From the entries below, reproduce exactly the line containing "[View Product image 2] (101, 412)", the line containing "[facebook] (609, 2405)", and every line in between, with nothing added.

→ Material for the task
■ ■ ■ ■ ■ ■ ■

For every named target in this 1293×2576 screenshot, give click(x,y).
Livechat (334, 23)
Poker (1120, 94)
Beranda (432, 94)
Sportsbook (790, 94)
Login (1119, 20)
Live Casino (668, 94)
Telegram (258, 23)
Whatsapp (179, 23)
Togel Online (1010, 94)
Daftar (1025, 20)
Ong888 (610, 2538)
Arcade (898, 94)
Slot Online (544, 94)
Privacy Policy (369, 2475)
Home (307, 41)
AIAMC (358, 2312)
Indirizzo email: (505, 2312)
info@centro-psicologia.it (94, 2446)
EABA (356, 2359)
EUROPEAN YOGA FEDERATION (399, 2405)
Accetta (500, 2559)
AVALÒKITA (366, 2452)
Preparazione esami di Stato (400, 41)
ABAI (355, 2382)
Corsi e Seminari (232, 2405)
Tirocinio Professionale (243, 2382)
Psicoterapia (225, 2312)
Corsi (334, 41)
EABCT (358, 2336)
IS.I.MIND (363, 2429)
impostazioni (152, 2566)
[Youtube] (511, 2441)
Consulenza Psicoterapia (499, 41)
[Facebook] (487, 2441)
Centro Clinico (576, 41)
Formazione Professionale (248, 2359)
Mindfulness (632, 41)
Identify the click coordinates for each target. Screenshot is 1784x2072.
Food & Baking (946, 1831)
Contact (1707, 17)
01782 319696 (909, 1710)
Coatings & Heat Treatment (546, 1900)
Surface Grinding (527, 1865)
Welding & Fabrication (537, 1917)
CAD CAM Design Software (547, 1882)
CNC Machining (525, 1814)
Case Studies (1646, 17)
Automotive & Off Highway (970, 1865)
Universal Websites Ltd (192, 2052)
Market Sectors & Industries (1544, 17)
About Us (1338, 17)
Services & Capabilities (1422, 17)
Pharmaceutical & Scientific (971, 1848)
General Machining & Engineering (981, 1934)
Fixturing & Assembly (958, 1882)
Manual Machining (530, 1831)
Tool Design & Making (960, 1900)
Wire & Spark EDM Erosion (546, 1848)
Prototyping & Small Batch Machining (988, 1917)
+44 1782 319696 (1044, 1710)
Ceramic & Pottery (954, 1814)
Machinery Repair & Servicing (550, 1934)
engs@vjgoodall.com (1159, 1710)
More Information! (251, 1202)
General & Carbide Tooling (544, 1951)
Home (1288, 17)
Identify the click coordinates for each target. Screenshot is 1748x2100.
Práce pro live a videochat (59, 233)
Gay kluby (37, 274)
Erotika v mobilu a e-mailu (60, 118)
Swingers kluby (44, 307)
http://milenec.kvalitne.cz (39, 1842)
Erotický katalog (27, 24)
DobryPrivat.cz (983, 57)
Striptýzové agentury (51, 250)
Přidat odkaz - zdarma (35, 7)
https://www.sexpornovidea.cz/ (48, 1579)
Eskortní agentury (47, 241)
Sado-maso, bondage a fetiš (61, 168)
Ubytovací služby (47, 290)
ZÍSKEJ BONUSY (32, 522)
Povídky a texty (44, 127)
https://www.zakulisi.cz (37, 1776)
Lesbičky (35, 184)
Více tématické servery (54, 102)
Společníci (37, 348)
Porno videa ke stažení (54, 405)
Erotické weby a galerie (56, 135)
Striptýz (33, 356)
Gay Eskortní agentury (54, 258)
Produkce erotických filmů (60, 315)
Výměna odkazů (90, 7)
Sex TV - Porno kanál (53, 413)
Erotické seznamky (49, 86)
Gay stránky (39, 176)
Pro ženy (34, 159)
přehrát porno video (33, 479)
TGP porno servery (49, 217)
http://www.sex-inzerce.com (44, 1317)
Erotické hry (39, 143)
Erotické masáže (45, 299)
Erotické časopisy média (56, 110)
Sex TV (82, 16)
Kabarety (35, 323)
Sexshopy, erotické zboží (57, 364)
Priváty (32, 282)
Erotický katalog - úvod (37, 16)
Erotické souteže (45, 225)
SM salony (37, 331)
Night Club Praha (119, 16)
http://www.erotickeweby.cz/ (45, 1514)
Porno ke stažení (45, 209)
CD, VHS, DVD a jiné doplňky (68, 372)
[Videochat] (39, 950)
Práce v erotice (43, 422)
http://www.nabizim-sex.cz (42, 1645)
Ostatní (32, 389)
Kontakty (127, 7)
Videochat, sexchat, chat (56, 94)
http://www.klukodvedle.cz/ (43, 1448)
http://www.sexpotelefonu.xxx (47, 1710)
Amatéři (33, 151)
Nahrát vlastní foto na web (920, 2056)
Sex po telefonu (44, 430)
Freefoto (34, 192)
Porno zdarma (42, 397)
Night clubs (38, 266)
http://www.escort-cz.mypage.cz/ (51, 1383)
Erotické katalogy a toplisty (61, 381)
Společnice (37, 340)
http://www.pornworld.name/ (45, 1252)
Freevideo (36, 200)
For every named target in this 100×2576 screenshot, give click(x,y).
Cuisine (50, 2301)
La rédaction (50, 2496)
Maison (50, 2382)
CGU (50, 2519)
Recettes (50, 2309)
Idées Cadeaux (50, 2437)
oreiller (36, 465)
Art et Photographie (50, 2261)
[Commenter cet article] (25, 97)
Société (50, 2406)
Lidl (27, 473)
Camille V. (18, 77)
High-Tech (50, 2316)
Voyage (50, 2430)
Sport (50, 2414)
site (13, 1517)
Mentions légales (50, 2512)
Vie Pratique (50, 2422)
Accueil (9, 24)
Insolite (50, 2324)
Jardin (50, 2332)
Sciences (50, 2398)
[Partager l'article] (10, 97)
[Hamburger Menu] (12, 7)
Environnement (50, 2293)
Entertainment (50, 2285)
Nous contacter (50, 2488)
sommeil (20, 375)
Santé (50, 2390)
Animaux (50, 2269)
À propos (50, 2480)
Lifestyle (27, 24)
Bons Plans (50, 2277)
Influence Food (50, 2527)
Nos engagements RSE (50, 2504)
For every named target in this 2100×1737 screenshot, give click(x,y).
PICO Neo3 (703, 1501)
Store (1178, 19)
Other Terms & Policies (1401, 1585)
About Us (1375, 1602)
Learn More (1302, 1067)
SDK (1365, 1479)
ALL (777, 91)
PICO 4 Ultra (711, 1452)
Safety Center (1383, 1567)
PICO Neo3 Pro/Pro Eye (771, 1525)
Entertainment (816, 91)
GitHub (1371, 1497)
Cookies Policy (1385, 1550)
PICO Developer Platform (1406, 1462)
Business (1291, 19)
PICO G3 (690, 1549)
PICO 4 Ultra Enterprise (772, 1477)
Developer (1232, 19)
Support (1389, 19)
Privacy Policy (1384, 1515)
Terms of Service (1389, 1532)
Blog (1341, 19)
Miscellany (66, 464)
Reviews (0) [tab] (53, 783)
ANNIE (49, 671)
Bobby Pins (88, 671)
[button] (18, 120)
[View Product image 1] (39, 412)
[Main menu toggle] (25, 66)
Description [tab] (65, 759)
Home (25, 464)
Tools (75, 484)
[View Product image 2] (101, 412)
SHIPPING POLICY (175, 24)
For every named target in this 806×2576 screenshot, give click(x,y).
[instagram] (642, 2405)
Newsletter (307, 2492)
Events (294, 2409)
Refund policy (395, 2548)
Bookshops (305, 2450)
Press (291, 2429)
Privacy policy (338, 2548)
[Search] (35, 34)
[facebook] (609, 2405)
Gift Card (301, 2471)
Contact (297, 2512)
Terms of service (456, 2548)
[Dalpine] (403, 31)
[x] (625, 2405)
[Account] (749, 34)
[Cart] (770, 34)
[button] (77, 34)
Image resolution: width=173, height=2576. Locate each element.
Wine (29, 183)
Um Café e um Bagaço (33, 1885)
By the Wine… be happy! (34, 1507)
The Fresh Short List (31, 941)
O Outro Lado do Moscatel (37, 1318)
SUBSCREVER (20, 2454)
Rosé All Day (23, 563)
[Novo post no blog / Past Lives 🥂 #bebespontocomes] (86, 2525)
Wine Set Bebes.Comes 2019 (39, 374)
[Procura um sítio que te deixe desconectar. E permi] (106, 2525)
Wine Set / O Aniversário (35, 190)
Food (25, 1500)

■ ■ ■ ■ ■ ■ ■

→ Result for this exercise
[View Product image 2] (101, 412)
SHIPPING POLICY (175, 24)
For every named target in this 806×2576 screenshot, give click(x,y).
[instagram] (642, 2405)
Newsletter (307, 2492)
Events (294, 2409)
Refund policy (395, 2548)
Bookshops (305, 2450)
Press (291, 2429)
Privacy policy (338, 2548)
[Search] (35, 34)
[facebook] (609, 2405)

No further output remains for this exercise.